§ WHAT THE TASK REQUIRES
Write out every line of the records below exactly, leaving out the pictures.
* * *
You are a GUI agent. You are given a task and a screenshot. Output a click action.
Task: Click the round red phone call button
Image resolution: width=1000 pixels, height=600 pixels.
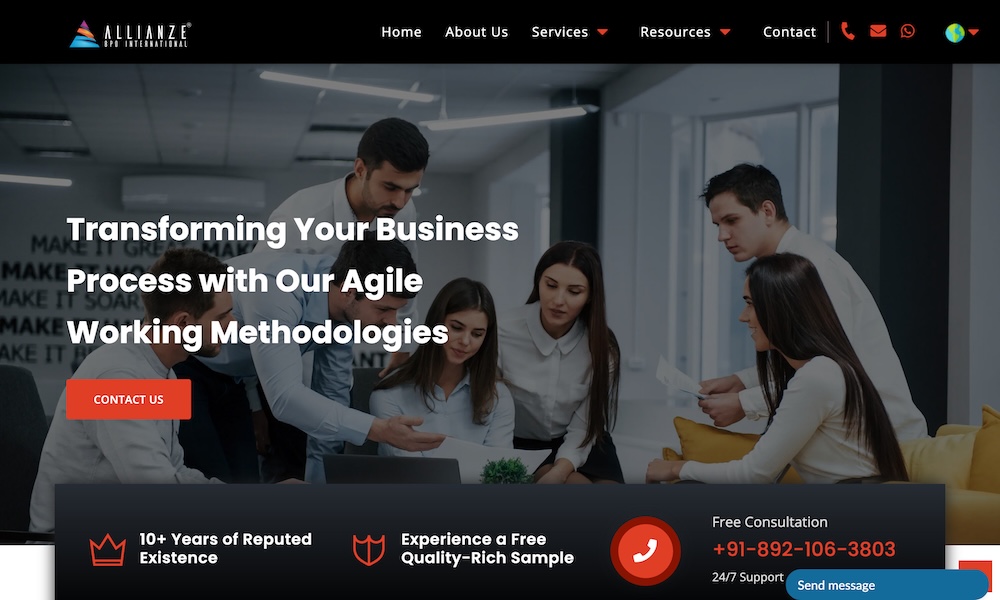pos(645,551)
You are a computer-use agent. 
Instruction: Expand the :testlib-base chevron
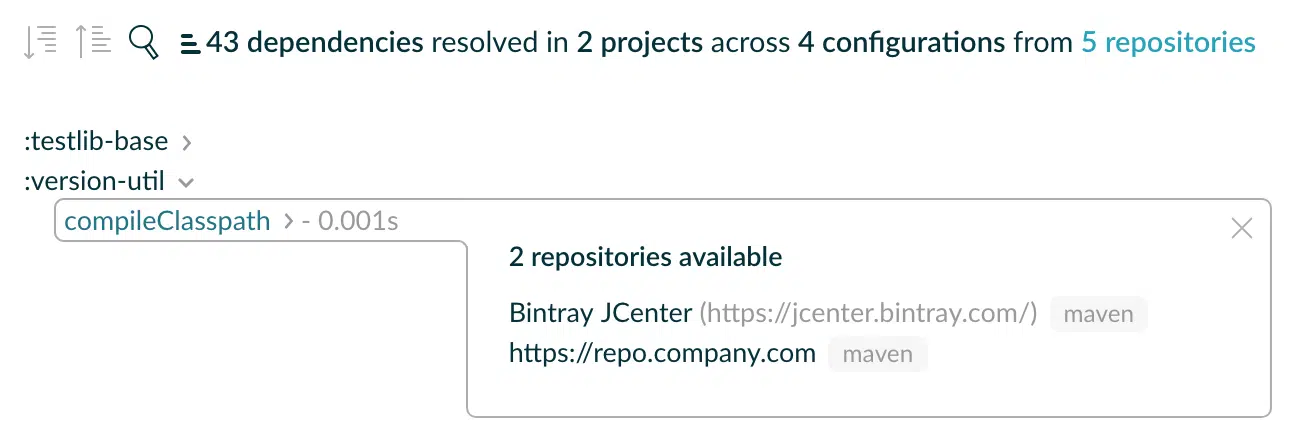(186, 143)
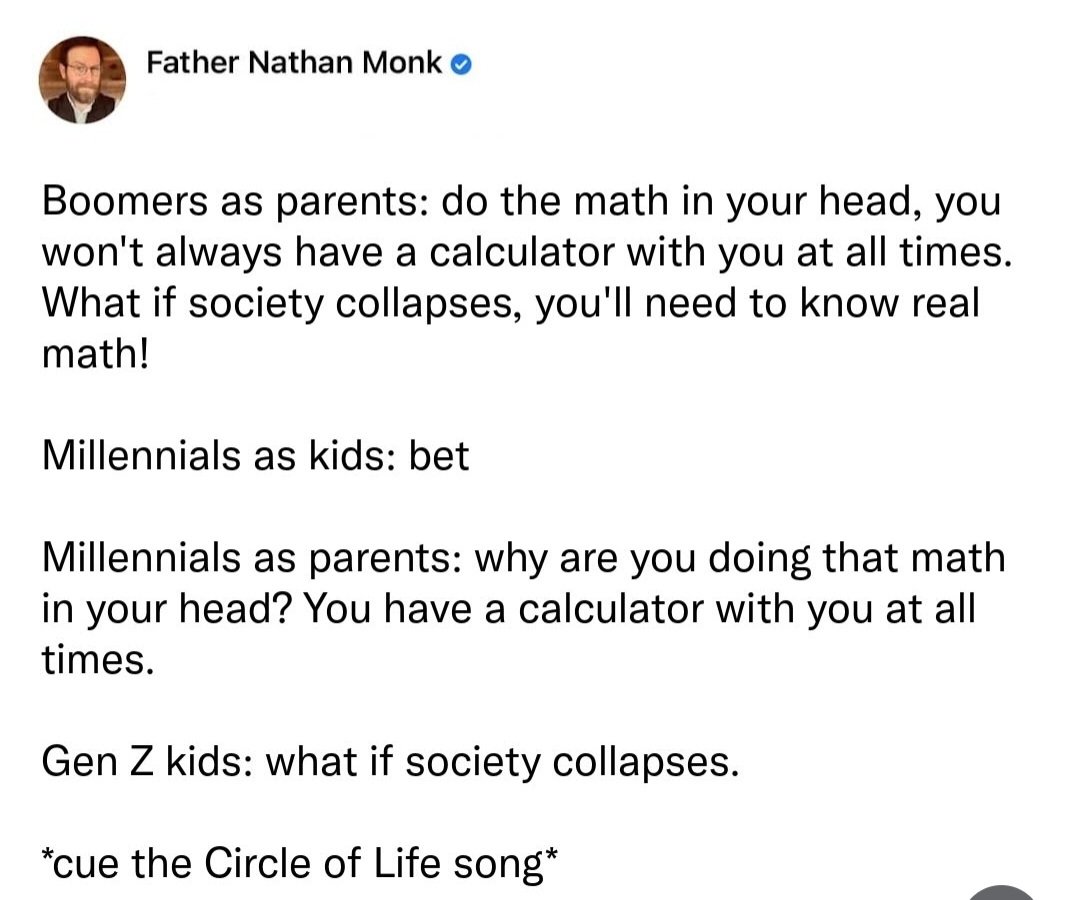The image size is (1080, 900).
Task: Click the line "in your head? You have a calculator"
Action: tap(508, 608)
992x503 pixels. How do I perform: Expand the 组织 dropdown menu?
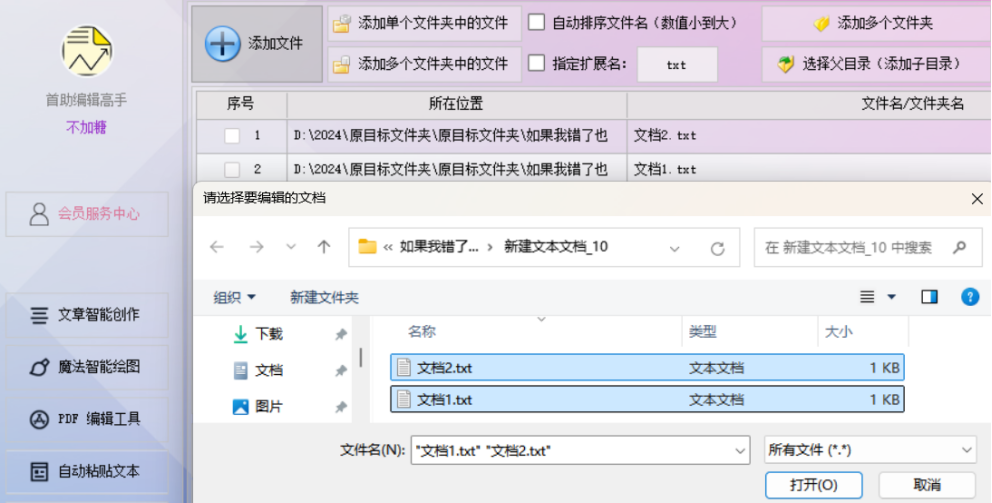[x=235, y=297]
* * *
§ RESULT OF THIS EXERCISE
You are a GUI agent. You are given a task and a screenshot. Output a click action.
Task: Click the round red phone call button
Image resolution: width=1000 pixels, height=600 pixels.
pos(645,551)
You are a computer-use agent. 
Instruction: Expand the :testlib-base chevron
(186, 143)
The image size is (1080, 900).
Task: Click the line "in your head? You have a calculator"
Action: tap(508, 608)
992x503 pixels. How do I perform: Expand the 组织 dropdown menu?
[x=235, y=297]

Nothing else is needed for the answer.